I was monitoring certain files that should never change (and a few others that should change only when our custom packages were updated) using something not unlike tripwire. I was also using a few other things, but it was the TRIP that gave me the first alert. I was also monitoring files with a certain extension because the encryption seemed to always start with files with those names. I had configured the trip to alert me via email and SMS.

BTW: both attacks came in through Windows workstations via Outlook. The first only progressed over drive mounts FROM that workstation and was stopped before any other transfer mechanism was engaged. The second attempted to progress over drive mounts and email (our Linux based email server AV filtered it out, but I would not count on that working again).

In both cases it impacted development space only, as the production space was isolated from incoming email and allowed no drive mounts. That helps, but I would never count on that degree of isolation alone.

It i easy to resolve these security issues - but no one want to do that - behind are incomes of big companies. Improved security means lower income - that is simple equation. Besides 5 million of dollars for company or government is not much compared to loses due to introducing strict security - intranet network, dedicated hardware, etc. Those who decide don't want this: behind are usually standing huge tech-companies lobby.

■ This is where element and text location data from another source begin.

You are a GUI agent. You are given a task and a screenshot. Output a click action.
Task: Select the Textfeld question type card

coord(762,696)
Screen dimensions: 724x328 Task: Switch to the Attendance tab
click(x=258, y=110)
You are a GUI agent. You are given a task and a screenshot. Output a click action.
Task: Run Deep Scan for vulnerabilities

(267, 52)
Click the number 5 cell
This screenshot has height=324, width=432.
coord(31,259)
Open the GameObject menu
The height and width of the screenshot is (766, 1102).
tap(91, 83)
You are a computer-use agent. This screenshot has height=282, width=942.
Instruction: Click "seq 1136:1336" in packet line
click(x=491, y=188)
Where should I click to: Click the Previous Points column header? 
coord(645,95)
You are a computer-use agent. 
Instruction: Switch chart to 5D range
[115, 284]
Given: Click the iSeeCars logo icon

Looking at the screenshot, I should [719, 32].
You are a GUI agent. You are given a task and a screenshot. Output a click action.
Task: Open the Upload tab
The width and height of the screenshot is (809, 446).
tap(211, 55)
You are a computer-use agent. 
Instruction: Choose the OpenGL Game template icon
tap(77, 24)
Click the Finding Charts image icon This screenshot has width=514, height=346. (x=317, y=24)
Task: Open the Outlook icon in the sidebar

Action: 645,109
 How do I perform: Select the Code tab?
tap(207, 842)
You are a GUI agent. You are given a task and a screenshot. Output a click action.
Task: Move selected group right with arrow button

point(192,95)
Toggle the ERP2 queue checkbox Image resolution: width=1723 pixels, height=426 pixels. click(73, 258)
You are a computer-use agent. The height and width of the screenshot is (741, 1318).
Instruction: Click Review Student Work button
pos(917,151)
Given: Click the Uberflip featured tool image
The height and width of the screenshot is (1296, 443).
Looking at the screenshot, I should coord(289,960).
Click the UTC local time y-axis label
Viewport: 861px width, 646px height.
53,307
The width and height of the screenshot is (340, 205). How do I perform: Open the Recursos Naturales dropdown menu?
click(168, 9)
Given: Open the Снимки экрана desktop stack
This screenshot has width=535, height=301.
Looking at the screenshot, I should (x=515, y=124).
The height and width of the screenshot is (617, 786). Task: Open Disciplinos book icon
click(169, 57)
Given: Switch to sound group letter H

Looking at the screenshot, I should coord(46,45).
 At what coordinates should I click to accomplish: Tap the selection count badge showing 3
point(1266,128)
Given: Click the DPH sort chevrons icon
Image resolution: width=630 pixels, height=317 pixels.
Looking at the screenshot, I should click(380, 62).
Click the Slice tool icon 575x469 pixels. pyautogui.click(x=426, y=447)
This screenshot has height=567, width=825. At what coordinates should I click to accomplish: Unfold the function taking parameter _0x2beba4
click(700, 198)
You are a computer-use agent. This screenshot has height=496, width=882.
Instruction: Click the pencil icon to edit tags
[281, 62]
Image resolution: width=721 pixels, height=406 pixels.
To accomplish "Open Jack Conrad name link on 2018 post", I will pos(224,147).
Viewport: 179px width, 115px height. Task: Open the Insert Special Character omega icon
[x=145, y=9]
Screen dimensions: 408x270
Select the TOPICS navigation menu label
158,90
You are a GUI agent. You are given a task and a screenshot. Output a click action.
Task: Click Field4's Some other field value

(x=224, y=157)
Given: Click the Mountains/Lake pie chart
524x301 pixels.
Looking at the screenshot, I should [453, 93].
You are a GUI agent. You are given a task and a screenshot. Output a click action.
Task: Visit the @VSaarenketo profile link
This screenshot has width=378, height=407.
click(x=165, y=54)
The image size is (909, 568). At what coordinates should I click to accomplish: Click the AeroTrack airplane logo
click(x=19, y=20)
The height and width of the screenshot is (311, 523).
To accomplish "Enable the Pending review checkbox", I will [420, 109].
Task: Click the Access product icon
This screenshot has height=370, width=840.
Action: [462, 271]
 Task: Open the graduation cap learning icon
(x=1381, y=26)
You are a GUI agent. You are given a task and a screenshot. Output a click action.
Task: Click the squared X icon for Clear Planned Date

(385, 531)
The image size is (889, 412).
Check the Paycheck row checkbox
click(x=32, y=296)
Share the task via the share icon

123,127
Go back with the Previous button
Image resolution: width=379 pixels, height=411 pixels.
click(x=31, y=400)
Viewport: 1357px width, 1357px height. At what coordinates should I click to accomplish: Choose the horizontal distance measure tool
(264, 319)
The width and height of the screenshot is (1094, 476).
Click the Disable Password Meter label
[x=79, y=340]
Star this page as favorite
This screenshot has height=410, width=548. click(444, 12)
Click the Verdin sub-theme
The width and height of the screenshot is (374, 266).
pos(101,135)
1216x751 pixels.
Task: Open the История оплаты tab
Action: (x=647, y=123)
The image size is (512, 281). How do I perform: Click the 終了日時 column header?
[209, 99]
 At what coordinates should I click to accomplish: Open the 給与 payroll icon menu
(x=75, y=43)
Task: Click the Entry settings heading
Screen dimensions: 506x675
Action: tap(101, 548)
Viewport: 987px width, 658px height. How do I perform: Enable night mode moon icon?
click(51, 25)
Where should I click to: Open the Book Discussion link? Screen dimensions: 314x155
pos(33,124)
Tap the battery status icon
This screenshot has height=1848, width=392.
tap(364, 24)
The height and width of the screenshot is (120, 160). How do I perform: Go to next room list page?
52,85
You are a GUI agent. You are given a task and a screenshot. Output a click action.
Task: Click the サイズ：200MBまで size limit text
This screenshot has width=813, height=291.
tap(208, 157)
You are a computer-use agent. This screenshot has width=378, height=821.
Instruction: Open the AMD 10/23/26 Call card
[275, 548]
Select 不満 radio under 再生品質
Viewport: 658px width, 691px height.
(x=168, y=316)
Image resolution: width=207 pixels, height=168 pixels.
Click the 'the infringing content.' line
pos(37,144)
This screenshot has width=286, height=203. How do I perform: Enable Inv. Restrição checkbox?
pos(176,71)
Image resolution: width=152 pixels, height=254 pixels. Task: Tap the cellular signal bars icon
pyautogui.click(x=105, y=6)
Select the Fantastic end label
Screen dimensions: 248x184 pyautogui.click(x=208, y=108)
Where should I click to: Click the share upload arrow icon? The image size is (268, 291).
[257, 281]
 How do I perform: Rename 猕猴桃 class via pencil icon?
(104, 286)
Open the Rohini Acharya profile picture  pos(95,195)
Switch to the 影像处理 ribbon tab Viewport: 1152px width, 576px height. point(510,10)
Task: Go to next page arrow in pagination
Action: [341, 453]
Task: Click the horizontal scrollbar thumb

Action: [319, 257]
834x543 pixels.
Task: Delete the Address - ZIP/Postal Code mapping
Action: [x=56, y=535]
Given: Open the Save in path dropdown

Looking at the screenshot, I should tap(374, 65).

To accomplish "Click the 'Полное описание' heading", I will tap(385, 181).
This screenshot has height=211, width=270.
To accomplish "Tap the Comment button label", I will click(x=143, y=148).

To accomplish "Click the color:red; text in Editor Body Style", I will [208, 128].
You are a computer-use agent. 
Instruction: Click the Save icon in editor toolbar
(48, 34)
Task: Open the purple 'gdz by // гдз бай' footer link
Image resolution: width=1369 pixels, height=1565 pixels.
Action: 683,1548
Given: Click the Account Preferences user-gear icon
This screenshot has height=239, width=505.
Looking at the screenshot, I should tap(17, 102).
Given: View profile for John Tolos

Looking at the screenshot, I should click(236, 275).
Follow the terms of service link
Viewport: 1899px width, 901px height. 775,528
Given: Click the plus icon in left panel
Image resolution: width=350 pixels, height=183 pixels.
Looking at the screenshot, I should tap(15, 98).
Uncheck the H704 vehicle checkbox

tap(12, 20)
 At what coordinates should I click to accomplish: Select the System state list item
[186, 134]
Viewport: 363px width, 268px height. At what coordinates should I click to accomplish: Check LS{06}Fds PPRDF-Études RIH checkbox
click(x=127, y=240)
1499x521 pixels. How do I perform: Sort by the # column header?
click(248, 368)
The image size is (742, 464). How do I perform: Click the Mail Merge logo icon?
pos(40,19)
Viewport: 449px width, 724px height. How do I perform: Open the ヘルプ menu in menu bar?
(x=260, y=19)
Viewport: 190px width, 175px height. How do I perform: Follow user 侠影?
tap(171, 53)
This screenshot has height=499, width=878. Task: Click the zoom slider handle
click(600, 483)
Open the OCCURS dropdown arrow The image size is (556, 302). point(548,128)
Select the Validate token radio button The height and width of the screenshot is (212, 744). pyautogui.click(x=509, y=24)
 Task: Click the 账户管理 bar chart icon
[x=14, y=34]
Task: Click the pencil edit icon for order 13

As we went presuming Darkside originally when in fact it was wizard, this news about the ransom paid by the owners of the Colonial Pipeline will gladden some hearts
https://news.slashdot.org/story/21/0...able-than-cash

It appears bitcoin is not only traceable, but recoverable.

I can't help but develop a newfound respect for the FBI's IT department, and their open-minded superiors who obviously can give them the rope to run with this sort of project. There's what look like an impenetrable wall in front of them, and they are given the time and budget to do it. Here is some other stuff. https://www.youtube.com/watch?v=XtLF-8Tj9vM

My Netgear router uses a table with the Media Access Control addresses of machines that are allowed Internet Access.

If I spoof my Ether MAC on my FreeBSD box while I'm online and that MAC address isn't already in the table of allowed MAC Addresses I lose Internet connection as soon as I refresh the page:

Spoof Your Ethernet MAC Address Using FreeBSD

I don't allow myself remote access so I haven't looked into making a table of allowed MAC addresses, especially when I wrote a tutorial how to spoof them.